Here we present a schematic solution of the differential equation:

$\frac{dr}{dt} = \left[ \frac{2\alpha}{m} \left( \frac{1}{r_0} - \frac{1}{r} \right)\right]^{1/2}$

This is just a separable equation, so we rearrange to get an integral equation:

$\int_{r_0}^{r_f} \frac{dr}{\left[ \frac{2\alpha}{m} \left( \frac{1}{r_0} - \frac{1}{r} \right)\right]^{1/2}} = \int_{0}^{t}dt$

From here it's nice to non-dimensionalize, so our integration variable is just a number (with no units attached).  This allows us to get the integral into a form like

$k\int_{1}^{u_f} \frac{du}{\left[ \left( 1 - \frac{1}{u} \right)\right]^{1/2}} = t$

for appropriate values of k and u.

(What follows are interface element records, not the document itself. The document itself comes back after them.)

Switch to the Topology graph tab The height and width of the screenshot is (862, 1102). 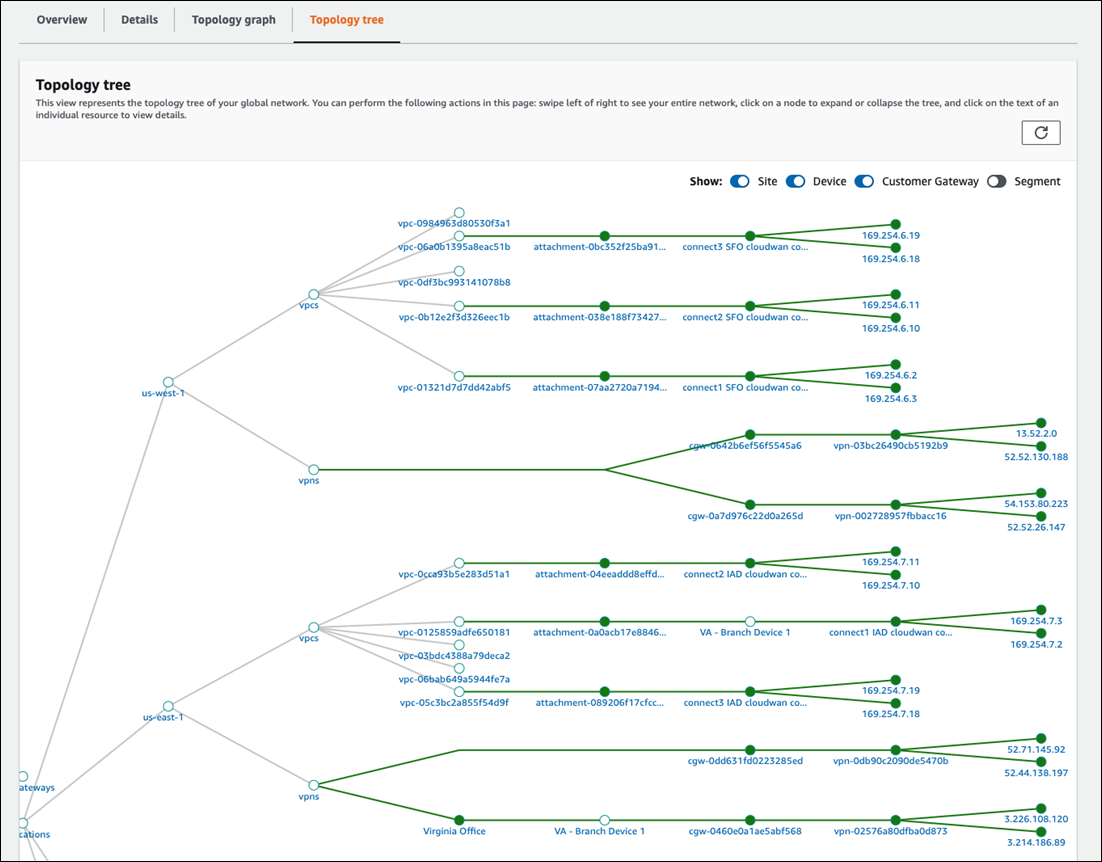click(x=233, y=19)
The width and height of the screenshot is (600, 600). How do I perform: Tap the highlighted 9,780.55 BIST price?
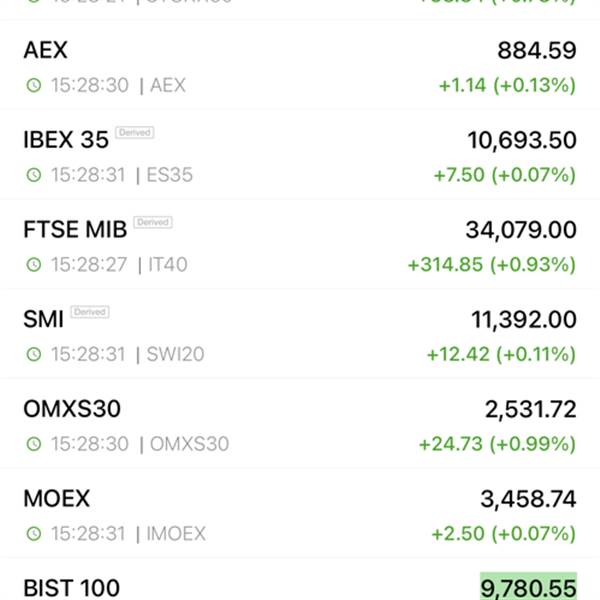coord(528,587)
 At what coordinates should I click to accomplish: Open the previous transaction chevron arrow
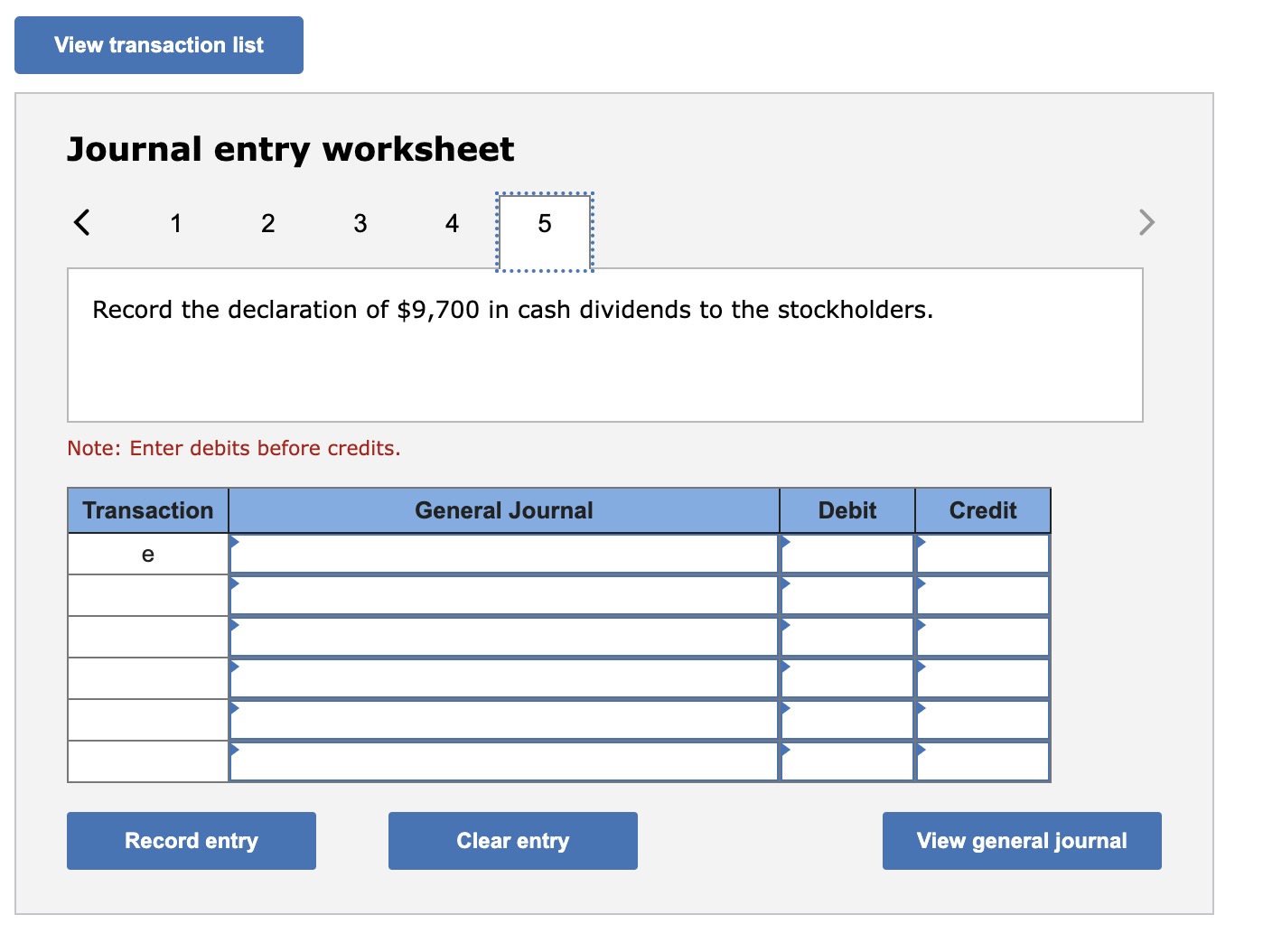(82, 222)
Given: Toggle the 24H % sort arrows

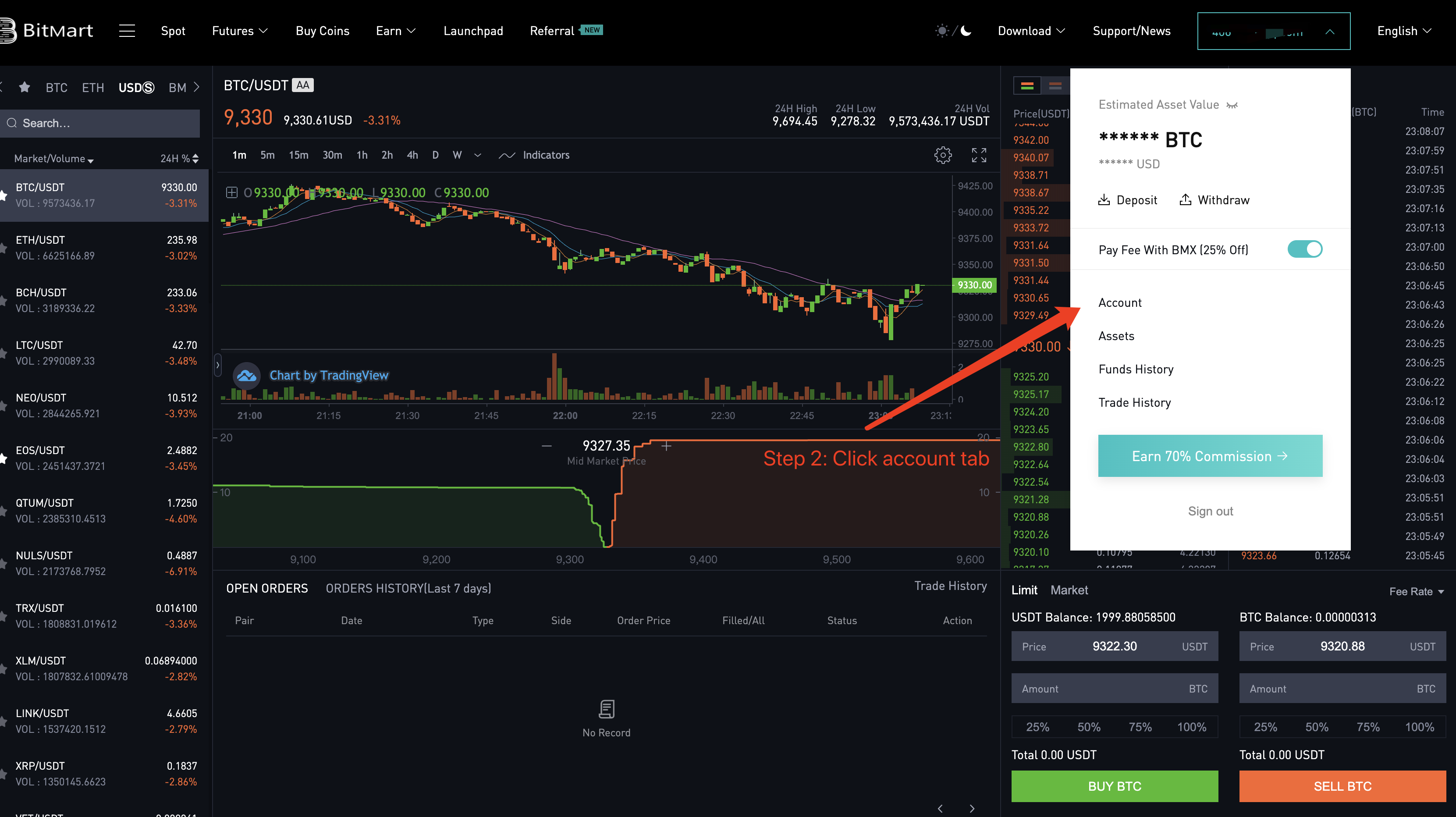Looking at the screenshot, I should [195, 158].
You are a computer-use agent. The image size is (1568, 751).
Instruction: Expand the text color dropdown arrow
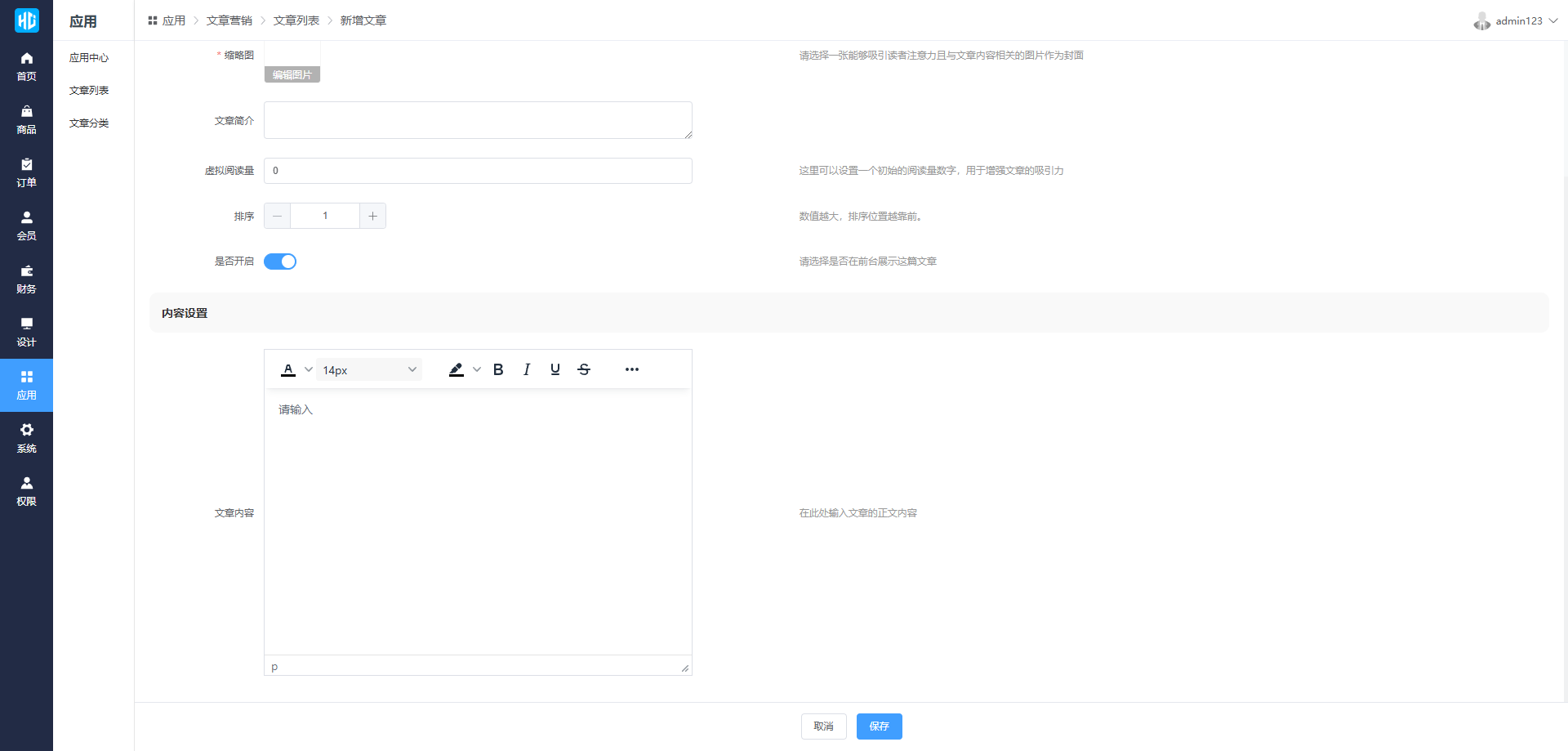(x=309, y=369)
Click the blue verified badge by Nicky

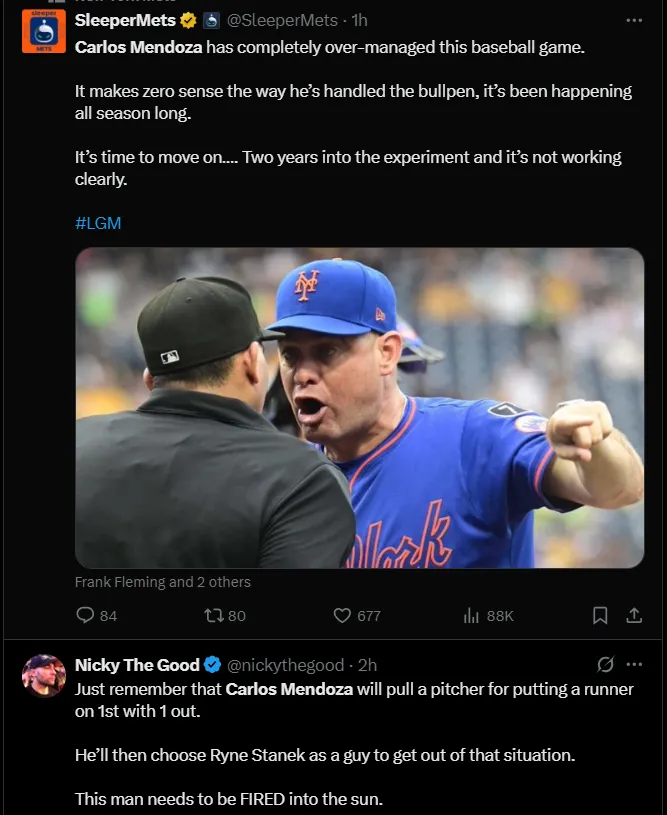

Now we are ready to get started!  Typically, when I see something with a square root in the denominator that's giving me trouble, I just blindly try trig substitutions.  After an appropriate trig substitution, we get something of the form

$\int_{1}^{u_f} \frac{du}{\left[ \left( 1 - \frac{1}{u} \right)\right]^{1/2}} = \int_{x_0}^{x_f} -2\csc^3x dx$,

So now how do we solve this "easier" problem?  As a wise man once said, "When in doubt, integrate by parts."  So let's try that.

$\left[ \mbox{HINT:} -\int_{x_0}^{x_f} \csc^3x dx = \int_{x_0}^{x_f}\csc x \left(-\csc^2x \right)dx \right]$

Remembering that integration by parts goes like

$\int u dv = uv - \int v du$

we can pick appropriate values of u and v to get something nice, which eventually leads to

$-\int_{x_0}^{x_f}\csc^3x dx = \csc x \cot x \Big |_{x_0}^{x_f} - \int_{x_0}^{x_f} \csc x dx + \int_{x_0}^{x_f} \csc^3 x dx$

But this is just what we want!  Rearranging we now have that

$-2\int_{x_0}^{x_f}\csc^3x dx = \csc x \cot x \Big |_{x_0}^{x_f} - \int_{x_0}^{x_f} \csc x dx$

Evaluating our integrals, we see that

$-2\int_{x_0}^{x_f}\csc^3x dx = \sqrt{u}\sqrt{u-1} + \ln{ | \sqrt{u} + \sqrt{u-1}|}$

And this is what we have sought from the beginning.  Plugging back in to our earlier equations and rearranging gives

$t = \left(\frac{m{r_0}^3}{2\alpha} \right)^{1/2}\left[\sqrt{u(u-1)} + \ln{\left( \sqrt{u} + \sqrt{u-1}\right)} \right]$

where u = r / r_0 is our non-dimensional distance measurement.  And this is (up to some algebra) exactly what we get in the initial post.